THE TASK
The answer is the full listing below, copied exactly, with its pictures omitted.

THE DATA

◆ ◆ ◆ ◆

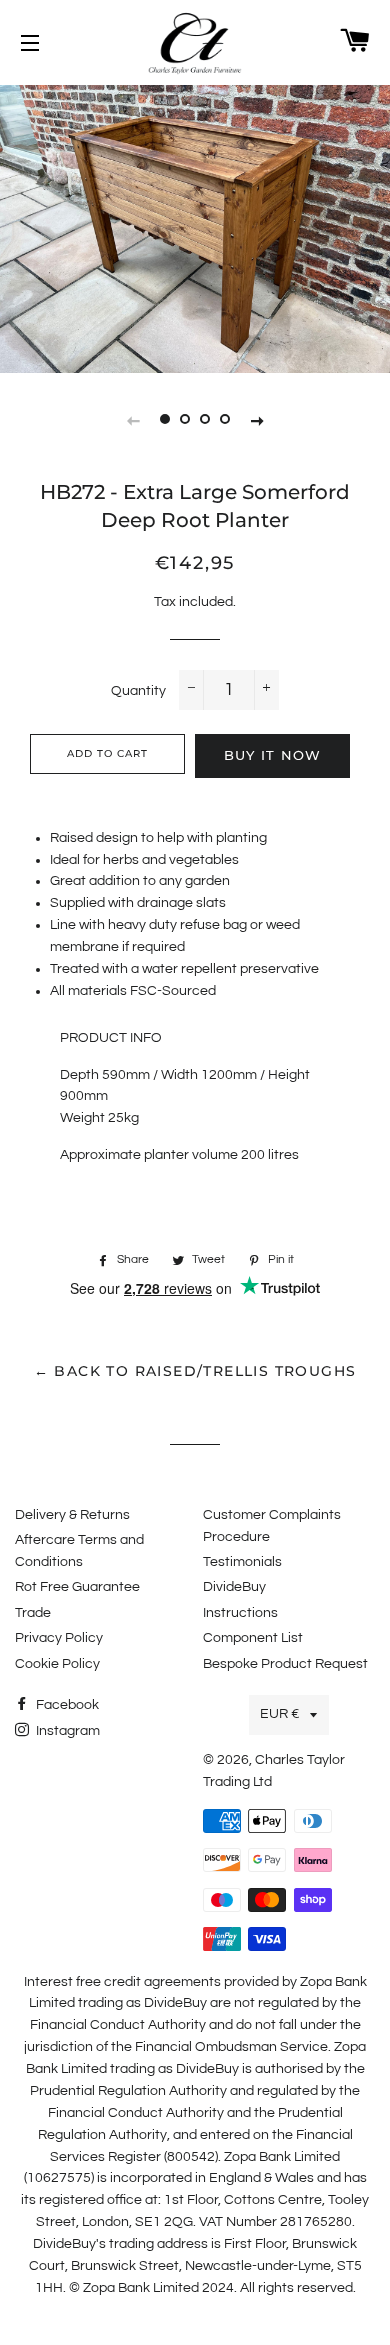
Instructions (240, 1613)
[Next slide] (257, 420)
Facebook (66, 1705)
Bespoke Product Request (285, 1664)
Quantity (138, 691)
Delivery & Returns (72, 1515)
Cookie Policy (57, 1664)
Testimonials (242, 1562)
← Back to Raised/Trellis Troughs (195, 1371)
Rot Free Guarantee (77, 1587)
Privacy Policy (59, 1638)
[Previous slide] (133, 420)
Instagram (66, 1731)
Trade (33, 1613)
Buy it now (273, 755)
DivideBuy (234, 1587)
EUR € (280, 1714)
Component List (253, 1638)
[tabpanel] (195, 226)
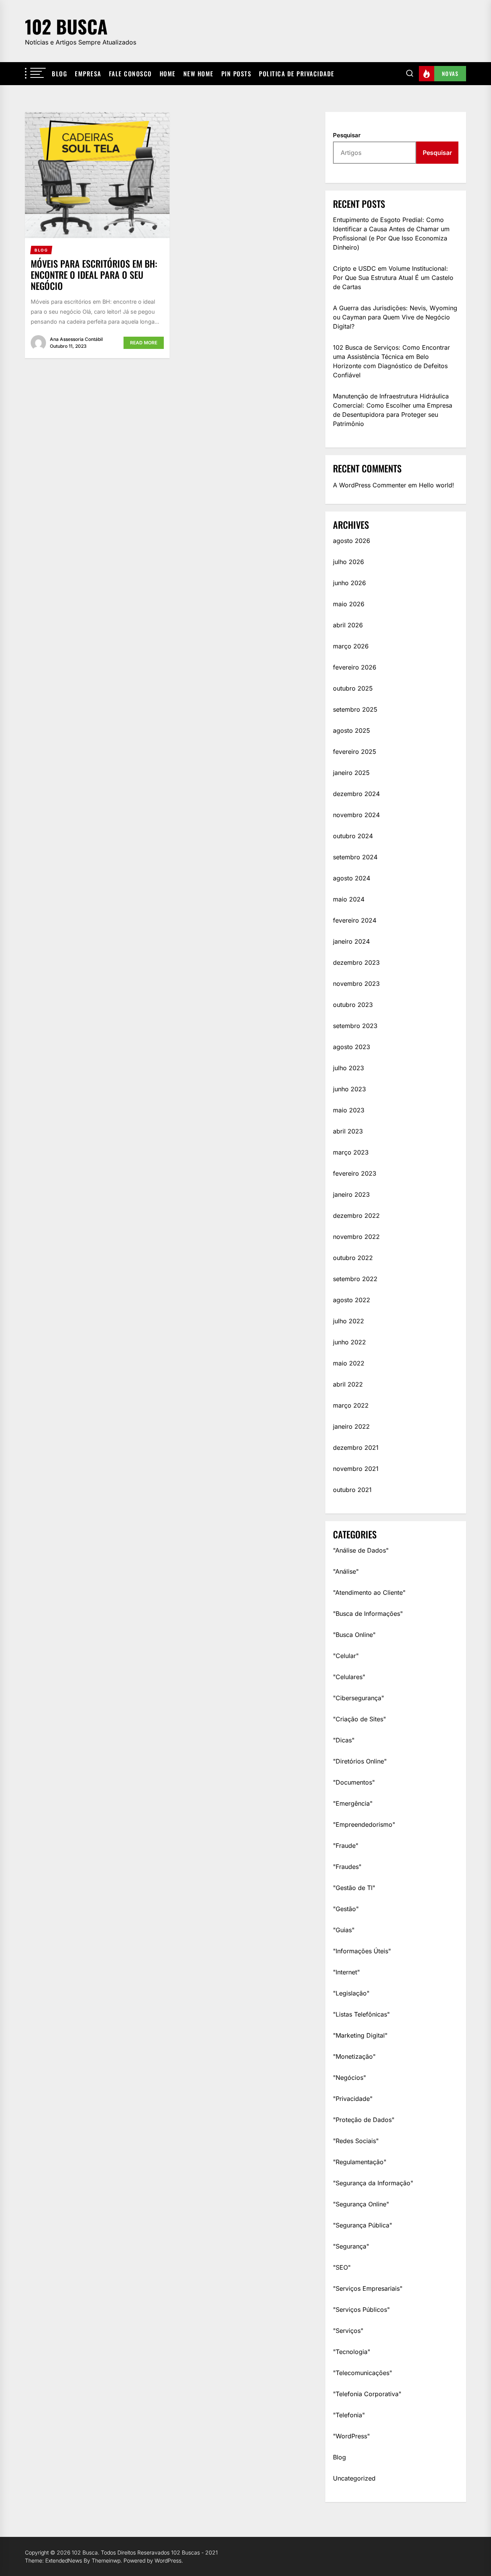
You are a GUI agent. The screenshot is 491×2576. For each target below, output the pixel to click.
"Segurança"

◆ ◆ ◆ ◆

WRITTEN RESPONSE
Instructions (240, 1613)
[Next slide] (257, 420)
Facebook (66, 1705)
Bespoke Product Request (285, 1664)
Quantity (138, 691)
Delivery & Returns (72, 1515)
Cookie Policy (57, 1664)
Testimonials (242, 1562)
← Back to Raised/Trellis Troughs (195, 1371)
Rot Free Guarantee (77, 1587)
Privacy Policy (59, 1638)
[Previous slide] (133, 420)
Instagram (66, 1731)
Trade (33, 1613)
Buy it now (273, 755)
DivideBuy (234, 1587)
EUR € (280, 1714)
Component List (253, 1638)
[tabpanel] (195, 226)
You are a GUI agent. The screenshot is 491×2576. For each target below, output the pixel to click.
"Segurança"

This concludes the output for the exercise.